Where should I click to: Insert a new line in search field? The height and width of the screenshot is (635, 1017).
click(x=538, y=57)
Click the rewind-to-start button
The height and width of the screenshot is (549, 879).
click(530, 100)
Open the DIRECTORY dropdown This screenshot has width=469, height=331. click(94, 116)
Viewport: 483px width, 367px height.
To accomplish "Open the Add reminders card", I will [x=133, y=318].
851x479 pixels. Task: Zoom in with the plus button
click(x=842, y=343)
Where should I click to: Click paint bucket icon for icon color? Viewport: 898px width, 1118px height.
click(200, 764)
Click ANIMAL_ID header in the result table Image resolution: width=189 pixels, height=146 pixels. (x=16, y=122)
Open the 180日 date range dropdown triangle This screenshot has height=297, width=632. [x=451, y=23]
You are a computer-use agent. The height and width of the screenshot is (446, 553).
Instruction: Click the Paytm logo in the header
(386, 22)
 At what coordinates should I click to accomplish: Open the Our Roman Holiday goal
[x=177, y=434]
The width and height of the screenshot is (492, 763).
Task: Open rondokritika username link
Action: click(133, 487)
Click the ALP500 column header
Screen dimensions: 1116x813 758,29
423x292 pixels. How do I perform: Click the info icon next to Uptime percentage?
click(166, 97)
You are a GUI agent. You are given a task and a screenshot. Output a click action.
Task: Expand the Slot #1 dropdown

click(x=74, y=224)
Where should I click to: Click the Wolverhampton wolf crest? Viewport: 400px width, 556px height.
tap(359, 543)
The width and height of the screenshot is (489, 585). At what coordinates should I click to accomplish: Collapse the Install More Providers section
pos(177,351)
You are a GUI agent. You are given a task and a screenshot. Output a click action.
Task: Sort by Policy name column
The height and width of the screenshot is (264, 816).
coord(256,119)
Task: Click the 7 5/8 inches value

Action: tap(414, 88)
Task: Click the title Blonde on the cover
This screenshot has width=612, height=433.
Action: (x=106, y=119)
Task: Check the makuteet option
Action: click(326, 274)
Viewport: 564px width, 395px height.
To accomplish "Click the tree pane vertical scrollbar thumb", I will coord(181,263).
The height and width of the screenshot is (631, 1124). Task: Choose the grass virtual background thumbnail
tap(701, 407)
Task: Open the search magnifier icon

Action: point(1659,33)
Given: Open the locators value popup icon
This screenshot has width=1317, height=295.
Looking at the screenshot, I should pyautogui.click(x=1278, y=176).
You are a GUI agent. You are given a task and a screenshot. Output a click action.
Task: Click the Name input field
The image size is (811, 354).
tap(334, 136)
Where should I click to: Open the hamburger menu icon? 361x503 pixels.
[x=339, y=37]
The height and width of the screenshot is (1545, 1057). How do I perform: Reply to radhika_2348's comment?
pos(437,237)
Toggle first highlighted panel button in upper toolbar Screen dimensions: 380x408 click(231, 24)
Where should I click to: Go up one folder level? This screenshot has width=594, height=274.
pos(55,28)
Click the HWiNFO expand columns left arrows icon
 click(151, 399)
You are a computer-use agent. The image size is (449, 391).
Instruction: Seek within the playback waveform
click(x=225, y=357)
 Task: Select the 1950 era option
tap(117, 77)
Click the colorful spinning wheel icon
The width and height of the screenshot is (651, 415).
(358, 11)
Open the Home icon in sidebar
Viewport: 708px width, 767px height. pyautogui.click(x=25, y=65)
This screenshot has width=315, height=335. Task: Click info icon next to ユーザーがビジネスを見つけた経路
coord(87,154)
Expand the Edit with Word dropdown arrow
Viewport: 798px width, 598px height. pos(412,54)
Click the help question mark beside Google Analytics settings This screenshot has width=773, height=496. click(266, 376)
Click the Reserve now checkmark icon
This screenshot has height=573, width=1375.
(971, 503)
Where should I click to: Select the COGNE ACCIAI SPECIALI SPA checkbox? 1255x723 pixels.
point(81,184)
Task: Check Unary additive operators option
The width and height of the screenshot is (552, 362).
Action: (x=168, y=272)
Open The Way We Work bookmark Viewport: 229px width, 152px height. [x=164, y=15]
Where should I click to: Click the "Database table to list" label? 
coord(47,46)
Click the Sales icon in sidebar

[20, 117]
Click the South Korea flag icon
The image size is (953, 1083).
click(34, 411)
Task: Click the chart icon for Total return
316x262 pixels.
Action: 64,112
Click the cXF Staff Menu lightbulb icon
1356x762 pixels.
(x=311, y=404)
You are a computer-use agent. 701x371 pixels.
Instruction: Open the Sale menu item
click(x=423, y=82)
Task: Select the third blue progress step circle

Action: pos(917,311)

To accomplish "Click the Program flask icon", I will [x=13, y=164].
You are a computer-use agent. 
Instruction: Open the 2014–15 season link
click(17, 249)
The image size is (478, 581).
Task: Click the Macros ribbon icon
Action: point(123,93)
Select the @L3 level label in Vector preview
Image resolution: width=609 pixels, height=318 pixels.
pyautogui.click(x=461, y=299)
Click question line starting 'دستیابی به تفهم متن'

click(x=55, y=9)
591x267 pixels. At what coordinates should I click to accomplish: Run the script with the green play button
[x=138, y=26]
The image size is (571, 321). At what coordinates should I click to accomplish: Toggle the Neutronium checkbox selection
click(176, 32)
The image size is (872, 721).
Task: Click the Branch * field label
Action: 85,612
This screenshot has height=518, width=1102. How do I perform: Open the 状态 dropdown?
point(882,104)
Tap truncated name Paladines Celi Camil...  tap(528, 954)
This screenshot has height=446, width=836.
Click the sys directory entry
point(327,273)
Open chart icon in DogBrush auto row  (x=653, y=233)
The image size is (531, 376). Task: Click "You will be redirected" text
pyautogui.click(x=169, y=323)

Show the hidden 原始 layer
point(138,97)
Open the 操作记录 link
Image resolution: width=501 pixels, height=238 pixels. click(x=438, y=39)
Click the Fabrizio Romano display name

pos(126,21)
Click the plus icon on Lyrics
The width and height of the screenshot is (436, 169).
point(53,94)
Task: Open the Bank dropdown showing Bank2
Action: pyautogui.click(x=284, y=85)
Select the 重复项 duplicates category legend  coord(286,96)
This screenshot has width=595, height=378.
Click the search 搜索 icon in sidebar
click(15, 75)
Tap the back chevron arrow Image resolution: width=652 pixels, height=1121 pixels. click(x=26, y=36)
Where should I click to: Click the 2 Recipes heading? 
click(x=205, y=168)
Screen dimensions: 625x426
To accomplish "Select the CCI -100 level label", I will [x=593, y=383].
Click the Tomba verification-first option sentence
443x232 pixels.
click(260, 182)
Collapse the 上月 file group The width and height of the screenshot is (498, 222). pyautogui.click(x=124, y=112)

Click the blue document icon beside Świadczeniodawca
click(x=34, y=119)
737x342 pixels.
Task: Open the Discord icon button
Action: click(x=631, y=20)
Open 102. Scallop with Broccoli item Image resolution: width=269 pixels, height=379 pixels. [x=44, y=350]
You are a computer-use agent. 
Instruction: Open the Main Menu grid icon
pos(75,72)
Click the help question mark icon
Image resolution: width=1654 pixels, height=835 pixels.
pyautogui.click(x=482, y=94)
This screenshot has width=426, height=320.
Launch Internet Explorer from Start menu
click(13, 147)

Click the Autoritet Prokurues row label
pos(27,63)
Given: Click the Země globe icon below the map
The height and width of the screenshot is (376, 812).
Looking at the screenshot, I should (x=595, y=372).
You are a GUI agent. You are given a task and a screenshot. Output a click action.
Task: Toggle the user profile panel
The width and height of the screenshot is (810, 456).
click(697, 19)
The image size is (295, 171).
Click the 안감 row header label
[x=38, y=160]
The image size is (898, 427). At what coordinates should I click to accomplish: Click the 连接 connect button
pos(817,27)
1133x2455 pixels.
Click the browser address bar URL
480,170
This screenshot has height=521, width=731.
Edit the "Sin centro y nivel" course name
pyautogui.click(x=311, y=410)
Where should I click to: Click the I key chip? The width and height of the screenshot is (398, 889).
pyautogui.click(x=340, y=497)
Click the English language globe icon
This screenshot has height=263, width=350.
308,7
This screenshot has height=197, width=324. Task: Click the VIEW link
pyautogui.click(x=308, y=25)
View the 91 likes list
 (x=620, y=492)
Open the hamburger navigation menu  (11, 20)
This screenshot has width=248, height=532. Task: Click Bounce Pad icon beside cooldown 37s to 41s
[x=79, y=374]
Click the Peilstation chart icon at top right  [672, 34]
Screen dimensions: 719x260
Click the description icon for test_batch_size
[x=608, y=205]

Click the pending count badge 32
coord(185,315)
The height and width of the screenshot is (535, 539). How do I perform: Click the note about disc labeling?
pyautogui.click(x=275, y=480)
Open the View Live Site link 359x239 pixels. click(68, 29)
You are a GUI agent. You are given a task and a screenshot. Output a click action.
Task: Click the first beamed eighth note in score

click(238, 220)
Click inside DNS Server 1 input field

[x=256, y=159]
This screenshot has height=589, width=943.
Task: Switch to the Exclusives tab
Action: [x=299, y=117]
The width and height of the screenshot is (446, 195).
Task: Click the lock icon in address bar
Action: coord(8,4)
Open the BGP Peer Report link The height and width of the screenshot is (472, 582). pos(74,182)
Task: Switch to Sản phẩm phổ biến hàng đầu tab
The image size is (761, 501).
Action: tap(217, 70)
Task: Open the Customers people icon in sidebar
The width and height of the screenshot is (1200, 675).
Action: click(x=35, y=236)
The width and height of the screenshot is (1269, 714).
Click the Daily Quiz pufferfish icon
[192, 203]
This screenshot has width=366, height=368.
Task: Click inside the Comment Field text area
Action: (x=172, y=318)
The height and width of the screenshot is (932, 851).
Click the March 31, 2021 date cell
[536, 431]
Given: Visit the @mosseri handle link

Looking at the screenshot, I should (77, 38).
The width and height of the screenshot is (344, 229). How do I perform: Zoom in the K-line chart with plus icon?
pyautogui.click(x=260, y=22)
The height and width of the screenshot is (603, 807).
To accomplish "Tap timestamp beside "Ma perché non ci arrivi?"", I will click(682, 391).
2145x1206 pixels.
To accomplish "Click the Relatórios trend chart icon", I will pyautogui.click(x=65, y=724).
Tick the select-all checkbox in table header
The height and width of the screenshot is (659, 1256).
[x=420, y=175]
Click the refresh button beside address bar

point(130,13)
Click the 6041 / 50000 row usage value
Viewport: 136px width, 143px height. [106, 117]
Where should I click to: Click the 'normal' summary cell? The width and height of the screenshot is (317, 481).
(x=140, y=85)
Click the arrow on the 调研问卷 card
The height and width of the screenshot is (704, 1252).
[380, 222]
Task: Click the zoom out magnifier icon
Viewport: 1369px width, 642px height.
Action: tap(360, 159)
----------
* _What you need to do_
Print exactly the lines above from the one with "Task: Click the first" to the one with "Tick the select-all checkbox in table header", including both.

* _Output for this task_
Task: Click the first beamed eighth note in score

click(238, 220)
Click inside DNS Server 1 input field

[x=256, y=159]
This screenshot has height=589, width=943.
Task: Switch to the Exclusives tab
Action: [x=299, y=117]
The width and height of the screenshot is (446, 195).
Task: Click the lock icon in address bar
Action: coord(8,4)
Open the BGP Peer Report link The height and width of the screenshot is (472, 582). pos(74,182)
Task: Switch to Sản phẩm phổ biến hàng đầu tab
The image size is (761, 501).
Action: tap(217, 70)
Task: Open the Customers people icon in sidebar
The width and height of the screenshot is (1200, 675).
Action: click(x=35, y=236)
The width and height of the screenshot is (1269, 714).
Click the Daily Quiz pufferfish icon
[192, 203]
This screenshot has width=366, height=368.
Task: Click inside the Comment Field text area
Action: (x=172, y=318)
The height and width of the screenshot is (932, 851).
Click the March 31, 2021 date cell
[536, 431]
Given: Visit the @mosseri handle link

Looking at the screenshot, I should (77, 38).
The width and height of the screenshot is (344, 229). How do I perform: Zoom in the K-line chart with plus icon?
pyautogui.click(x=260, y=22)
The height and width of the screenshot is (603, 807).
To accomplish "Tap timestamp beside "Ma perché non ci arrivi?"", I will click(682, 391).
2145x1206 pixels.
To accomplish "Click the Relatórios trend chart icon", I will pyautogui.click(x=65, y=724).
Tick the select-all checkbox in table header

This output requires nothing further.